(Item coordinate data)
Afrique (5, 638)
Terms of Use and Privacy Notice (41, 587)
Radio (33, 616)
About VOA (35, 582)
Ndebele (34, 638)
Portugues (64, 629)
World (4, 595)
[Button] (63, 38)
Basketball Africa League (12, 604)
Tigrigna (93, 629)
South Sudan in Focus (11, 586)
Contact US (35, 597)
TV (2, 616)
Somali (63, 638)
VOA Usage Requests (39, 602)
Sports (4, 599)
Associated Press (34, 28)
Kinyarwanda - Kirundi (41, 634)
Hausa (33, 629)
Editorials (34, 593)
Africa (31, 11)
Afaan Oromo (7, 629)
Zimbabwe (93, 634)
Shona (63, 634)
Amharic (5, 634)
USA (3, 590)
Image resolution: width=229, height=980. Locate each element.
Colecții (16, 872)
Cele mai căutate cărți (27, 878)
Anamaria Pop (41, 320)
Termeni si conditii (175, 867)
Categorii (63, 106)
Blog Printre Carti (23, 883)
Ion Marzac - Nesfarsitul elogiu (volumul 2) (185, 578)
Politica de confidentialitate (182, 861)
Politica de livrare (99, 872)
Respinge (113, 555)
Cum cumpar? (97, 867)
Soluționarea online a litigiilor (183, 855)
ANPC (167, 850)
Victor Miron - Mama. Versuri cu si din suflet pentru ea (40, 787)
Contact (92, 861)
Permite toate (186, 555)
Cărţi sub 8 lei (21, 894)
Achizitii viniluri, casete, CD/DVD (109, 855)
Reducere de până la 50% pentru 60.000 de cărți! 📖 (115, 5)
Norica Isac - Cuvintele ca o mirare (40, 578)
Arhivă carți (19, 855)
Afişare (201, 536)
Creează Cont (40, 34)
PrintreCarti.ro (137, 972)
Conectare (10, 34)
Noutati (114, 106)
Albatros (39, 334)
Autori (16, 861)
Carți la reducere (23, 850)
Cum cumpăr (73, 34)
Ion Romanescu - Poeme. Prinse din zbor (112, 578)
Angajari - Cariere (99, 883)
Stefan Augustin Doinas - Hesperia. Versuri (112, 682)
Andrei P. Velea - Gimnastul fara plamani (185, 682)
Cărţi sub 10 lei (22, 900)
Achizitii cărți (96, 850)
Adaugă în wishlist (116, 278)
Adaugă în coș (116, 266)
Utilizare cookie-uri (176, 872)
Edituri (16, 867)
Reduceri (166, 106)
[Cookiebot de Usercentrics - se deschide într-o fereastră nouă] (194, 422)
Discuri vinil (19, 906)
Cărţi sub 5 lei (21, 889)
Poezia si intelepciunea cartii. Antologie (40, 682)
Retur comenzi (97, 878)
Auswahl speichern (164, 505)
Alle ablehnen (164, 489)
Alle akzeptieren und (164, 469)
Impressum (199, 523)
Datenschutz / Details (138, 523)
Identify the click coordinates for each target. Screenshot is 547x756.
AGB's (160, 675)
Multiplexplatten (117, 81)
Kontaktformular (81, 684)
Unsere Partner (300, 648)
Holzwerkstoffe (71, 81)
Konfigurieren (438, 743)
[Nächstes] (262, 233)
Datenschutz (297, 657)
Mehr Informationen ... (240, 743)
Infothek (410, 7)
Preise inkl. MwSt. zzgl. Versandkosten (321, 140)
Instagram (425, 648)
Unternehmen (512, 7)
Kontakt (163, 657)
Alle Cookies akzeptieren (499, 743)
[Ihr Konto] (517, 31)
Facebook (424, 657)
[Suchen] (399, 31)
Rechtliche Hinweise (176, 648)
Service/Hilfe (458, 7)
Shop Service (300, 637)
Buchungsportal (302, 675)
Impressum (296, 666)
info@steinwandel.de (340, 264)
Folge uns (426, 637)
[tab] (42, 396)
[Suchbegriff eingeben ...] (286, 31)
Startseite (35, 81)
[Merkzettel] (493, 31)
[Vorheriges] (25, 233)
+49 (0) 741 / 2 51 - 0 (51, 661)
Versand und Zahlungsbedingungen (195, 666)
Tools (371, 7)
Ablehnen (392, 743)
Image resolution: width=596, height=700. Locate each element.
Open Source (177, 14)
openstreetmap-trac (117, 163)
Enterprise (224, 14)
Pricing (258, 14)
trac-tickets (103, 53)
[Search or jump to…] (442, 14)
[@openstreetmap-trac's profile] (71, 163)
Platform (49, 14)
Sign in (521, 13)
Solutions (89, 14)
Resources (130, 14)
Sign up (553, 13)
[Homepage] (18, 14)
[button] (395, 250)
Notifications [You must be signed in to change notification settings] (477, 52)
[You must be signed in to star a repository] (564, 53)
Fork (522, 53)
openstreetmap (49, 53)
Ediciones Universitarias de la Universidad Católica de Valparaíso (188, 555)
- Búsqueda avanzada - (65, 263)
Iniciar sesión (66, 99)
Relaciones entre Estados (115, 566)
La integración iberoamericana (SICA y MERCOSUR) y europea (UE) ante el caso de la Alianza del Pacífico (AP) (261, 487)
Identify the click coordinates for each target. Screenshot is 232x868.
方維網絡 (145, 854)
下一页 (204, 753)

§ To do: Return every line of the records above without any change.

§ Solved problem:
Afrique (5, 638)
Terms of Use and Privacy Notice (41, 587)
Radio (33, 616)
About VOA (35, 582)
Ndebele (34, 638)
Portugues (64, 629)
World (4, 595)
[Button] (63, 38)
Basketball Africa League (12, 604)
Tigrigna (93, 629)
South Sudan in Focus (11, 586)
Contact US (35, 597)
TV (2, 616)
Somali (63, 638)
VOA Usage Requests (39, 602)
Sports (4, 599)
Associated Press (34, 28)
Kinyarwanda - Kirundi (41, 634)
Hausa (33, 629)
Editorials (34, 593)
Africa (31, 11)
Afaan Oromo (7, 629)
Zimbabwe (93, 634)
Shona (63, 634)
Amharic (5, 634)
USA (3, 590)
Image resolution: width=229, height=980. Locate each element.
Colecții (16, 872)
Cele mai căutate cărți (27, 878)
Anamaria Pop (41, 320)
Termeni si conditii (175, 867)
Categorii (63, 106)
Blog Printre Carti (23, 883)
Ion Marzac - Nesfarsitul elogiu (volumul 2) (185, 578)
Politica de confidentialitate (182, 861)
Politica de livrare (99, 872)
Respinge (113, 555)
Cum cumpar? (97, 867)
Soluționarea online a litigiilor (183, 855)
ANPC (167, 850)
Victor Miron - Mama. Versuri cu si din suflet pentru ea (40, 787)
Contact (92, 861)
Permite toate (186, 555)
Cărţi sub 8 lei (21, 894)
Achizitii viniluri, casete, CD/DVD (109, 855)
Reducere de până la 50% pentru 60.000 de cărți! 📖 (115, 5)
Norica Isac - Cuvintele ca o mirare (40, 578)
Arhivă carți (19, 855)
Afişare (201, 536)
Creează Cont (40, 34)
PrintreCarti.ro (137, 972)
Conectare (10, 34)
Noutati (114, 106)
Albatros (39, 334)
Autori (16, 861)
Carți la reducere (23, 850)
Cum cumpăr (73, 34)
Ion Romanescu - Poeme. Prinse din zbor (112, 578)
Angajari - Cariere (99, 883)
Stefan Augustin Doinas - Hesperia. Versuri (112, 682)
Andrei P. Velea - Gimnastul fara plamani (185, 682)
Cărţi sub 10 lei (22, 900)
Achizitii cărți (96, 850)
Adaugă în wishlist (116, 278)
Adaugă în coș (116, 266)
Utilizare cookie-uri (176, 872)
Edituri (16, 867)
Reduceri (166, 106)
[Cookiebot de Usercentrics - se deschide într-o fereastră nouă] (194, 422)
Discuri vinil (19, 906)
Cărţi sub 5 lei (21, 889)
Poezia si intelepciunea cartii. Antologie (40, 682)
Retur comenzi (97, 878)
Auswahl speichern (164, 505)
Alle ablehnen (164, 489)
Alle akzeptieren und (164, 469)
Impressum (199, 523)
Datenschutz / Details (138, 523)
Identify the click coordinates for each target. Screenshot is 547x756.
AGB's (160, 675)
Multiplexplatten (117, 81)
Kontaktformular (81, 684)
Unsere Partner (300, 648)
Holzwerkstoffe (71, 81)
Konfigurieren (438, 743)
[Nächstes] (262, 233)
Datenschutz (297, 657)
Mehr Informationen ... (240, 743)
Infothek (410, 7)
Preise inkl. MwSt. zzgl. Versandkosten (321, 140)
Instagram (425, 648)
Unternehmen (512, 7)
Kontakt (163, 657)
Alle Cookies akzeptieren (499, 743)
[Ihr Konto] (517, 31)
Facebook (424, 657)
[Suchen] (399, 31)
Rechtliche Hinweise (176, 648)
Service/Hilfe (458, 7)
Shop Service (300, 637)
Buchungsportal (302, 675)
Impressum (296, 666)
info@steinwandel.de (340, 264)
Folge uns (426, 637)
[tab] (42, 396)
[Suchbegriff eingeben ...] (286, 31)
Startseite (35, 81)
[Merkzettel] (493, 31)
[Vorheriges] (25, 233)
+49 (0) 741 / 2 51 - 0 (51, 661)
Versand und Zahlungsbedingungen (195, 666)
Tools (371, 7)
Ablehnen (392, 743)
Image resolution: width=596, height=700. Locate each element.
Open Source (177, 14)
openstreetmap-trac (117, 163)
Enterprise (224, 14)
Pricing (258, 14)
trac-tickets (103, 53)
[Search or jump to…] (442, 14)
[@openstreetmap-trac's profile] (71, 163)
Platform (49, 14)
Sign in (521, 13)
Solutions (89, 14)
Resources (130, 14)
Sign up (553, 13)
[Homepage] (18, 14)
[button] (395, 250)
Notifications [You must be signed in to change notification settings] (477, 52)
[You must be signed in to star a repository] (564, 53)
Fork (522, 53)
openstreetmap (49, 53)
Ediciones Universitarias de la Universidad Católica de Valparaíso (188, 555)
- Búsqueda avanzada - (65, 263)
Iniciar sesión (66, 99)
Relaciones entre Estados (115, 566)
La integración iberoamericana (SICA y MERCOSUR) y europea (UE) ante el caso de la Alianza del Pacífico (AP) (261, 487)
Identify the click coordinates for each target. Screenshot is 232x868.
方維網絡 (145, 854)
下一页 (204, 753)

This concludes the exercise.